Music: A one-standard-deviation increase in the proportion of movies with a music genre is associated with an increase in revenue of approximately $2.4 million, holding all other predictors constant. This suggests that including more music genres in movies may lead to higher revenue.

December: A one-standard-deviation increase in the proportion of movies released in December is associated with a decrease in revenue of approximately $1.7 million, holding all other predictors constant. This suggests that releasing a movie in December may not be as profitable as releasing it in other months.

Thriller: A one-standard-deviation increase in the proportion of thriller movies is associated with a decrease in revenue of approximately $1.1 million, holding all other predictors constant. This suggests that including more thriller genres in movies may lead to lower revenue.

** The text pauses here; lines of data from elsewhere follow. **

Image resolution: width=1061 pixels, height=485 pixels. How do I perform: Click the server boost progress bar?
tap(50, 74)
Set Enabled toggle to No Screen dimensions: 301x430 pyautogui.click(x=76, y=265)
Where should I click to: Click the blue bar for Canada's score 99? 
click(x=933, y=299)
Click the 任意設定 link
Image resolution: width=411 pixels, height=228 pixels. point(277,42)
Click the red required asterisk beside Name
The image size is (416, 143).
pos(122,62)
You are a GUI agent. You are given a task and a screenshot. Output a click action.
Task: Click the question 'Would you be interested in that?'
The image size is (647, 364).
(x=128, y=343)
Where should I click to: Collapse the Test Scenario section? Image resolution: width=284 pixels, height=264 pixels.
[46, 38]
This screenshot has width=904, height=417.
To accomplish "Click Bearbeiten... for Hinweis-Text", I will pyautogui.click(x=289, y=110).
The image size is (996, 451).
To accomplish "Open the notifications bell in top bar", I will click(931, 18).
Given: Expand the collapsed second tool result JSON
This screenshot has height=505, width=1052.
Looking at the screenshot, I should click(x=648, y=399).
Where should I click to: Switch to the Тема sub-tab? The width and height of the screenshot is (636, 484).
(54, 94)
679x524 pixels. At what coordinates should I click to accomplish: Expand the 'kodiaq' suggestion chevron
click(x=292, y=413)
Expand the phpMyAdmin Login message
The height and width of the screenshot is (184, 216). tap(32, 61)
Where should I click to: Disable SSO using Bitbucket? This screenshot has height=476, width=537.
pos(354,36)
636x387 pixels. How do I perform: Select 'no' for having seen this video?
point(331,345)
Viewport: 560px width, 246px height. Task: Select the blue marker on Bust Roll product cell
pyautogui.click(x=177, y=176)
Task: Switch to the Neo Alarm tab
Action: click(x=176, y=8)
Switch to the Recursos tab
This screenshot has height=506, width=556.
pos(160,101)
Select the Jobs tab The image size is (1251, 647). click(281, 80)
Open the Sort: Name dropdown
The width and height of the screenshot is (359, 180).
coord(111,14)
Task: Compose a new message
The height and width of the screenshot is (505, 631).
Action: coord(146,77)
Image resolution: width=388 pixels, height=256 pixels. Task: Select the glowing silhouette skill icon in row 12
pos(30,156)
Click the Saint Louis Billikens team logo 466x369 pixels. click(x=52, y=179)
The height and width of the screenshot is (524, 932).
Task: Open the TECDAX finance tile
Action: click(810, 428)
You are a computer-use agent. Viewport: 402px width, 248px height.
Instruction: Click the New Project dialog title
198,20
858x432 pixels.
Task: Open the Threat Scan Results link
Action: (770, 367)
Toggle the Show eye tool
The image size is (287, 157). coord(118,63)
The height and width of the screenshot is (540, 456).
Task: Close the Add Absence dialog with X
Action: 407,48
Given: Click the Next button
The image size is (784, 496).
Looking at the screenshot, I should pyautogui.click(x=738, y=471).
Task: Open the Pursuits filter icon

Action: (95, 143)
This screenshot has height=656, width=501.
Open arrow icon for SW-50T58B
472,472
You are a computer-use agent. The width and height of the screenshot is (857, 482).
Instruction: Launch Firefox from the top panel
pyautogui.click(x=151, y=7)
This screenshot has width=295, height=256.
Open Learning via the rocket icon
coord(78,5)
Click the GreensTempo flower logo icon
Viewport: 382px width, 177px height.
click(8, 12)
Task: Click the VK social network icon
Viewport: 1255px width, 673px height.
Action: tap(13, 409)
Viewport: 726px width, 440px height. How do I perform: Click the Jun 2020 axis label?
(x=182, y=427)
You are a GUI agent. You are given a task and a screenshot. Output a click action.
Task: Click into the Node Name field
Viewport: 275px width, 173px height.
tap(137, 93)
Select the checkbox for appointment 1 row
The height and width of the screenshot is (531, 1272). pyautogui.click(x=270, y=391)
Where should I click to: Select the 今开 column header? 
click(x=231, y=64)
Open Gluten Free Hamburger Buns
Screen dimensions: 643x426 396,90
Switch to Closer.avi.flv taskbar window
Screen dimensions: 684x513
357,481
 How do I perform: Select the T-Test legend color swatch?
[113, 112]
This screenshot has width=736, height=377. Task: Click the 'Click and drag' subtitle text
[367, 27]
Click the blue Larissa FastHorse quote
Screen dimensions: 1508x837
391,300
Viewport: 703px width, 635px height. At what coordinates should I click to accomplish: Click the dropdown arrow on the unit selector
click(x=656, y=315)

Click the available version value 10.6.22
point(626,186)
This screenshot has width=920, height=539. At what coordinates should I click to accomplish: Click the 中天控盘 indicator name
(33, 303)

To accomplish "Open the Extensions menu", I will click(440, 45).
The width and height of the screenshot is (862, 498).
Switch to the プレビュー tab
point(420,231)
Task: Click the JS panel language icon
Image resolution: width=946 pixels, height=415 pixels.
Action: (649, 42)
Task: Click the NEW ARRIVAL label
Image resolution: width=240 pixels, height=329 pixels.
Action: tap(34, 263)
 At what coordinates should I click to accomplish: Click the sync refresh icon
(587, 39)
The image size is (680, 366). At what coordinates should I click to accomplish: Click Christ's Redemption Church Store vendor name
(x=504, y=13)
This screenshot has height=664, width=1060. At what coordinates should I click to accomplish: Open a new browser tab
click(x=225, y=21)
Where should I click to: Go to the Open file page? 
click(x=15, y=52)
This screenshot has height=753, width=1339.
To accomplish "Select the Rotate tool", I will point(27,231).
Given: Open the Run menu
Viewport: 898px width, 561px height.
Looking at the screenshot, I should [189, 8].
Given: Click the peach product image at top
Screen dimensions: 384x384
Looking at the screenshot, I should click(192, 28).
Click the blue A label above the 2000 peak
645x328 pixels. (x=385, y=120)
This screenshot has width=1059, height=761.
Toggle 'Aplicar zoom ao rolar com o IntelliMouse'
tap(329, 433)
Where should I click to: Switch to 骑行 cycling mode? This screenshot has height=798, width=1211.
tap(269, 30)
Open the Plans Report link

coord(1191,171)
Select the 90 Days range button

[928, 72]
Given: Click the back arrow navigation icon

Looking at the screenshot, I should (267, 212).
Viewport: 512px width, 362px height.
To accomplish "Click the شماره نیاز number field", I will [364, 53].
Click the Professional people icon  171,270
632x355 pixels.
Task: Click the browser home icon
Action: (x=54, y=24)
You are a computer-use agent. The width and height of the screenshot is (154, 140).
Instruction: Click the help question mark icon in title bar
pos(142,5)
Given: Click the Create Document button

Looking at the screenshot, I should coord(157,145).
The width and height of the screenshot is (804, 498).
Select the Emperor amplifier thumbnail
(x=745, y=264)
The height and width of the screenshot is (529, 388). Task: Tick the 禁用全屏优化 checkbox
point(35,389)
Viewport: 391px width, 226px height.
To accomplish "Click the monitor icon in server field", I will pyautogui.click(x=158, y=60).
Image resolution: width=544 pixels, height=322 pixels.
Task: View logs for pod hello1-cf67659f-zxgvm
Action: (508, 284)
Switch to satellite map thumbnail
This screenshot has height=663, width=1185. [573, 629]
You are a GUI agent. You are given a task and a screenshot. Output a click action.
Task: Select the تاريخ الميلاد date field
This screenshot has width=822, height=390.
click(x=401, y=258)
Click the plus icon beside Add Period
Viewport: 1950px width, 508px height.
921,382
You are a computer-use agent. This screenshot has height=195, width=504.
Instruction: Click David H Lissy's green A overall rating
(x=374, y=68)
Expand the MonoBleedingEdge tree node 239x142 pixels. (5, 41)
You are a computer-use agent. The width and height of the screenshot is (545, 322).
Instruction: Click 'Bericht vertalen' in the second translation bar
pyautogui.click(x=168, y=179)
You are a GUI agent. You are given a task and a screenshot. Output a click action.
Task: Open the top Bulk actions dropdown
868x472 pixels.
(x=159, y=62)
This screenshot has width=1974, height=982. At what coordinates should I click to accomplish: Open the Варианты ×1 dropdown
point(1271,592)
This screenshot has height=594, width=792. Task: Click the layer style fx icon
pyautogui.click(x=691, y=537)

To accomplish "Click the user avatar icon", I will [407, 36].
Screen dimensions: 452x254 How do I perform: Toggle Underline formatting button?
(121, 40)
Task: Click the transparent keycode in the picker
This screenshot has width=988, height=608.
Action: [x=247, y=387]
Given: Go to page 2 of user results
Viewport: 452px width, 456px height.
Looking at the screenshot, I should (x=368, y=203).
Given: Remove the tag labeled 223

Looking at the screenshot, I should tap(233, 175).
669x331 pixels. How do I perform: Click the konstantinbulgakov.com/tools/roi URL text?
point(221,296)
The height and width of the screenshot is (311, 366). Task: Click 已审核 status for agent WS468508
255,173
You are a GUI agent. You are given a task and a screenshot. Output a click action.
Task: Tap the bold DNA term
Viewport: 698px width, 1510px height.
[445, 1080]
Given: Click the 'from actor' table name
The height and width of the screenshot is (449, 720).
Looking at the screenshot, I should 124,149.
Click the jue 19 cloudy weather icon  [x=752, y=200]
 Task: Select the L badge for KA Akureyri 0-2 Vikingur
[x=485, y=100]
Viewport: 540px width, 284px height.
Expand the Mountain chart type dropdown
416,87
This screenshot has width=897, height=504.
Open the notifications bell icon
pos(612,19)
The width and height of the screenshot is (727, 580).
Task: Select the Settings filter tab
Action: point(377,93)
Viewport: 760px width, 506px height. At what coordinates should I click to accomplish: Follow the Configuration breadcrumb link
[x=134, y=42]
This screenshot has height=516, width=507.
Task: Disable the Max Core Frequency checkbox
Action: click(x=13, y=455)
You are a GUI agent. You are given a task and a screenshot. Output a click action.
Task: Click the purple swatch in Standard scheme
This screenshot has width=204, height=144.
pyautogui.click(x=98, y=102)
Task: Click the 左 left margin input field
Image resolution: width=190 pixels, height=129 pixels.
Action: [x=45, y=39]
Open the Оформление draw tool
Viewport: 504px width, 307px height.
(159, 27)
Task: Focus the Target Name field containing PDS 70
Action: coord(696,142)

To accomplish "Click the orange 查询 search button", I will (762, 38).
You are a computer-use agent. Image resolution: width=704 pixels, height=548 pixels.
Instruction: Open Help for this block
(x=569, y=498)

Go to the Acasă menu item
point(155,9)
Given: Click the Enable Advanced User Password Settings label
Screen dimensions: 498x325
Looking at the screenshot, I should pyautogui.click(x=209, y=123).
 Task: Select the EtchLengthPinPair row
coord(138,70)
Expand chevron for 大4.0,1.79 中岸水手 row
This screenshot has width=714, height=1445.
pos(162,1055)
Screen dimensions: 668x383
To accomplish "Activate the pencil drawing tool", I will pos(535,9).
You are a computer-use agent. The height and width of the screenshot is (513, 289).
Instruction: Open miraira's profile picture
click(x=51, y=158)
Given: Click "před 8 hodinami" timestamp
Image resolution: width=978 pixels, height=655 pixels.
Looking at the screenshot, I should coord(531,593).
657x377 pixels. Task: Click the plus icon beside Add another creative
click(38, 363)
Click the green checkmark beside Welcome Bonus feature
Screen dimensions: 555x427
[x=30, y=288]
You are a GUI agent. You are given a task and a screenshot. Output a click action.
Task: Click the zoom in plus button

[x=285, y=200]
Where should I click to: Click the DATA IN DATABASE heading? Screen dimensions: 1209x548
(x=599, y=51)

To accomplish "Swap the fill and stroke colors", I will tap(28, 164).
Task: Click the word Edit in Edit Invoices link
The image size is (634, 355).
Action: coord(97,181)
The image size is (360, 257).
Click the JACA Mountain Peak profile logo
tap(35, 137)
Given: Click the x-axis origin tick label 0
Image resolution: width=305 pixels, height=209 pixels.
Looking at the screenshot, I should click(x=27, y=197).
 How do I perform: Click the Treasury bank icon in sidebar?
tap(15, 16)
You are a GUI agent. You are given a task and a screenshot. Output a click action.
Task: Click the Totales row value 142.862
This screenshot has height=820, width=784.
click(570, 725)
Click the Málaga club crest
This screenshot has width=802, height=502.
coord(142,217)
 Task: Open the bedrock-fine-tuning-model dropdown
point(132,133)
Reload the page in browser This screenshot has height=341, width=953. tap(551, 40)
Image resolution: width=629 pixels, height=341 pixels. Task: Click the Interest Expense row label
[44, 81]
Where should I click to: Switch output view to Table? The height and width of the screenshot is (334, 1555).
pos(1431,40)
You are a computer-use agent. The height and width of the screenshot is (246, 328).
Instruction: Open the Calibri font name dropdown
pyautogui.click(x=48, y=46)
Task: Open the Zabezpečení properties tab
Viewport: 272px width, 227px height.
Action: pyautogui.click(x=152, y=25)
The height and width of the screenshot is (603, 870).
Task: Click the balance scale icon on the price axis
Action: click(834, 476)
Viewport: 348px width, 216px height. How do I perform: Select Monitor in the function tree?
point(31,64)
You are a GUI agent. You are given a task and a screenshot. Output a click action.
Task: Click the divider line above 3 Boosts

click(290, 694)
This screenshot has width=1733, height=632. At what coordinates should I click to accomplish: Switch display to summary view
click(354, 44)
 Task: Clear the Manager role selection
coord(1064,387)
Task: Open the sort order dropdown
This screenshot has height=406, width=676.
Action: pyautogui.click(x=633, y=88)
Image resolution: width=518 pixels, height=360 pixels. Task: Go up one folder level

# MODEL 2 - OLS Linear Regression, Vote_Average as DV

In [None]:
# create independent variable matrix X and dependent variable vector y
X = df_copy[['Budget', 'Runtime', 'Popularity', 'Revenue',
       'Vote_Count', 'Reviewer_Rating',
       'Tomato_Meter',
       'April', 'August', 'December', 'February', 'January', 'July', 'June',
       'March', 'May', 'November', 'October', 'September', 'Action',
       'Adventure', 'Animation', 'Comedy', 'Crime', 'Documentary', 'Drama',
       'Family', 'Fantasy', 'History', 'Horror', 'Music', 'Mystery',
       'Romance', 'Science Fiction', 'TV Movie', 'Thriller',
       'War', 'Western']]

y = df_copy['Vote_Average']

# add constant term to X matrix
X = sm.add_constant(X)

# fit OLS model
model2 = sm.OLS(y, X).fit()

# print summary of model
print(model2.summary())

In [1]:
from statsmodels.stats.outliers_influence import variance_inflation_factor
vifs = pd.Series([variance_inflation_factor(X.values, i) for i in range(X.shape[1])],
                 index=X.columns)
print("VIFs:")
print(vifs)

NameError: name 'pd' is not defined

### Output results (Vote_Average Model, no standardization or stepwise): 
##### The condition number is above 30. standardization needs to occur. There are also severe multicollinearity issues, but we can resolve these in a standardized stepwise model. 
##### The model explains 35.3% of the variance in the revenue of movies. 
const: This is the intercept term of the model and represents the predicted value of the response variable (Vote_Average) when all predictor variables are equal to 0. In this case, the intercept is 5.6913.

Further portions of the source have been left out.